Keywords AI
Modern LLM systems rarely execute as a single model call.
Yet many observability setups still treat a chat completion as the primary or only unit of execution. This works for simple demos, but breaks down once you introduce tools, memory, retries, or agents.
To understand real LLM behavior, you need to distinguish log/event types, spans, and traces and understand how they fit together.
This post explains that execution model and how to reason about it in practice.
From flat logs to typed events
Most systems start with logs. You track things like:
- prompt
- response
- latency
- token usage
These logs tell you what happened, but they don't tell you what kind of thing happened.
In real LLM systems, a single request can produce many different types of events:
- model inference
- tool invocation
- memory access
- retries and fallbacks
- errors
When you flatten all of these into a single log stream, you lose the execution structure.
Different event (log) types
A useful observability model starts by typing events.

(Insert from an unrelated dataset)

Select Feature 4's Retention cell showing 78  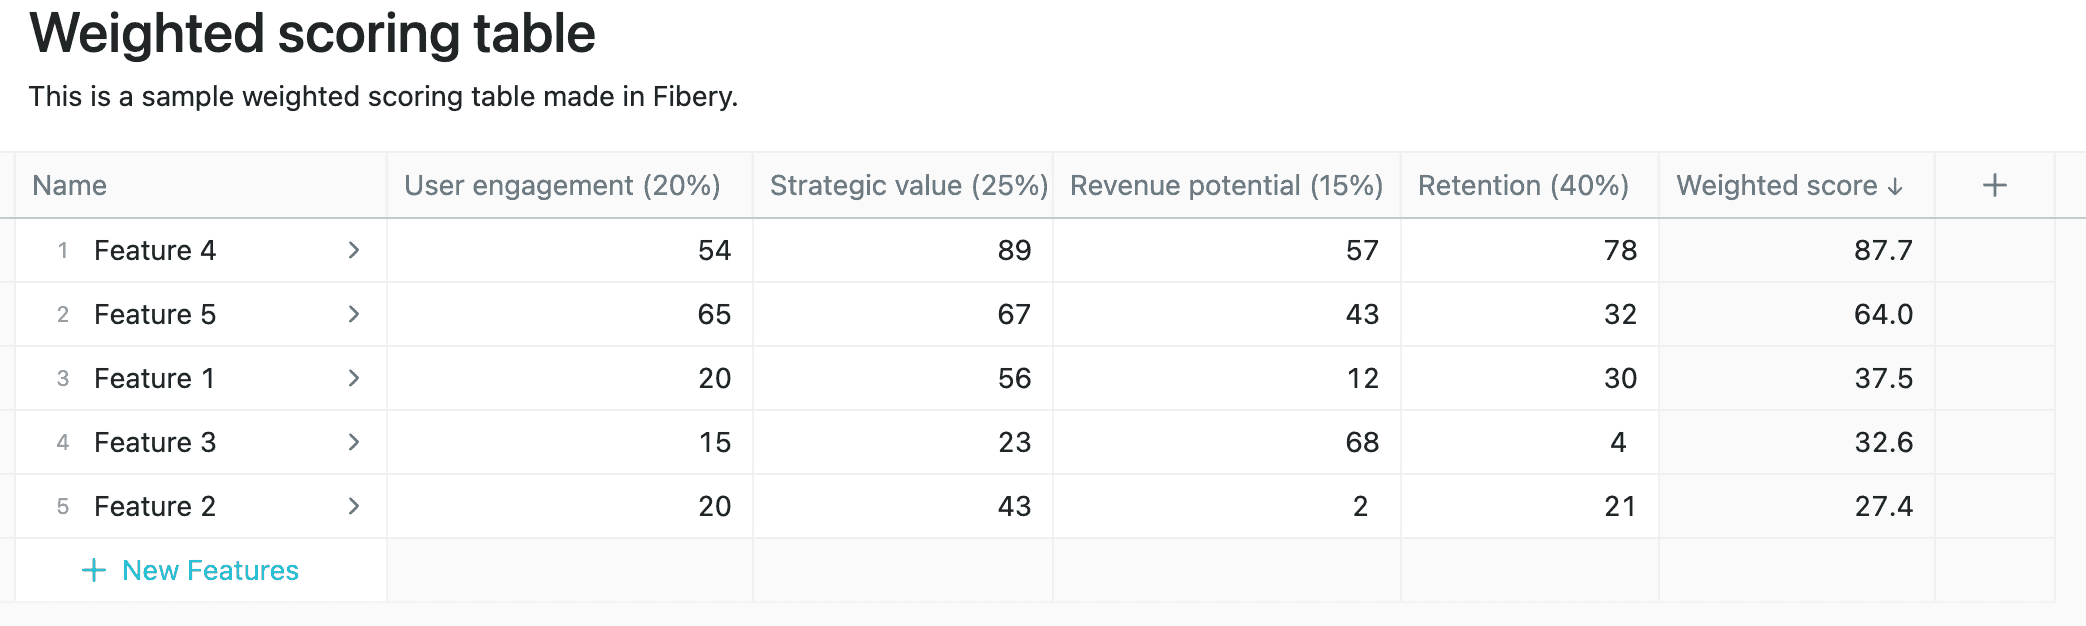pyautogui.click(x=1530, y=251)

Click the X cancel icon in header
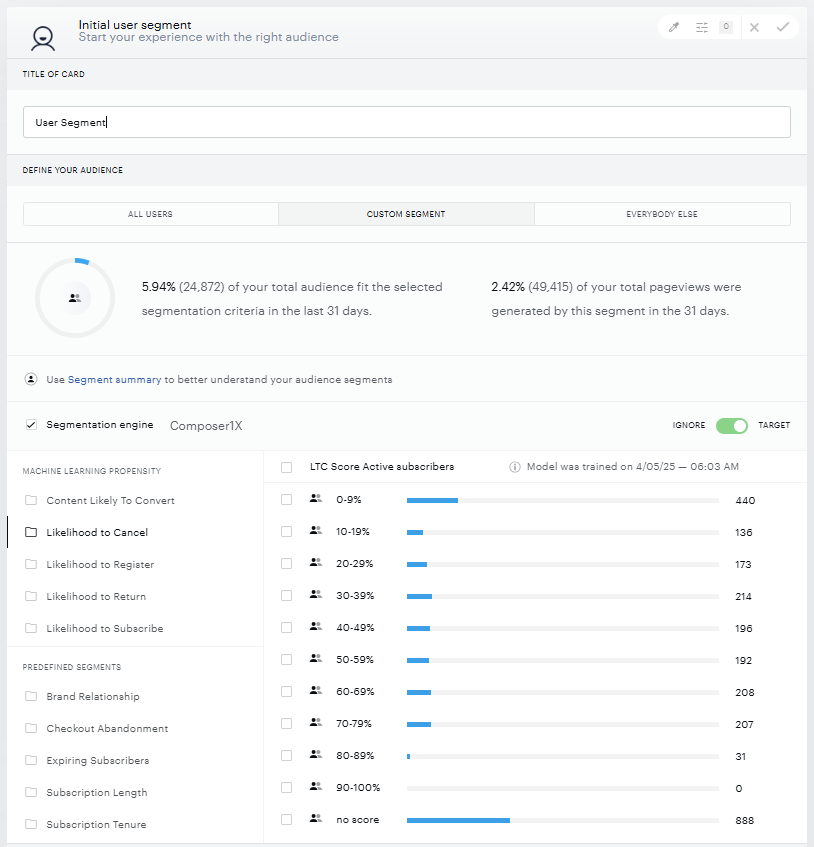tap(755, 28)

This means categorizing what happened.
| Event type | What it represents |
|---|---|
| Model inference | A single LLM call |
| Tool call | Invocation of an external tool or function |
| Memory access | Reads/writes to state, cache, or vector stores |
| Control flow | Branches, retries, fallbacks |
| Error | Failures, timeouts, malformed outputs |
Typed events answer a simple question:
What kind of thing just happened?
This distinction is the foundation of an LLM observability data model. For a formal definition of these concepts, see the Observability Data Model.
Why a chat completion is not a span
A span is not a log entry.
A span represents a bounded unit of execution. Think of it like this:
- it has a start
- it has an end
- it represents one logical step
A chat completion often contains multiple logical steps:
- prompt assembly
- the model call itself
- tool-triggered actions
- retries or streaming behavior
When you treat the entire request as a single span, you collapse all of this into a black box.
What should be a span?
In practice, spans map to execution boundaries, not outputs:
- one model invocation
- one tool execution
- one memory read/write
- one retry attempt
Each span can emit multiple logs or events, but the span defines where execution begins and ends.
Traces are groups of spans
A trace is not a timeline of logs.
A trace is a group of related spans that together represent one request's execution.
This structure preserves important information:
- parent-child relationships
- ordering
- parallelism
Example trace structure
In this trace:
- each node is a span
- edges represent execution relationships
- the trace explains how execution flowed, not just when it happened
Logs vs spans vs traces
It helps to be explicit about the role each concept plays:
| Concept | Answers |
|---|---|
| Log / Event | What happened? |
| Span | What unit of execution ran? |
| Trace | How did execution flow? |
Here's the thing: logs without spans lose boundaries. Spans without traces lose structure. Traces without typed events lose meaning.
Multi-step execution makes structure necessary
Agent and workflow-based systems make this distinction unavoidable.
A single request might:
- branch into parallel tool calls
- retry failed steps
- follow different execution paths on different runs
Multi-step execution example
Why this model makes debugging possible
Once execution is modeled explicitly, things get clearer:
- failures attach to spans, not guesses
- metrics attach to execution steps, not summaries
- behavior differences become explainable
Instead of asking:
"Why was the output bad?"
You can ask:
"Which span failed or behaved differently?"
This shift is what makes observability actually useful.
Putting it all together
The correct mental model is not:
one request → one completion → one log
It is:
one request → many typed events → bounded spans → one trace
This structure reflects how LLM systems actually run in production.
The full execution model, including event types, spans, traces, and relationships, is defined in the Observability Data Model documentation.
Closing thoughts
Chat completions are still important. They're just one event among many.
If you only log completions, LLM behavior will always feel opaque. But if you model execution with typed events, spans, and traces, failures stop being mysterious.
Observability isn't about collecting more logs. It's about modeling execution correctly.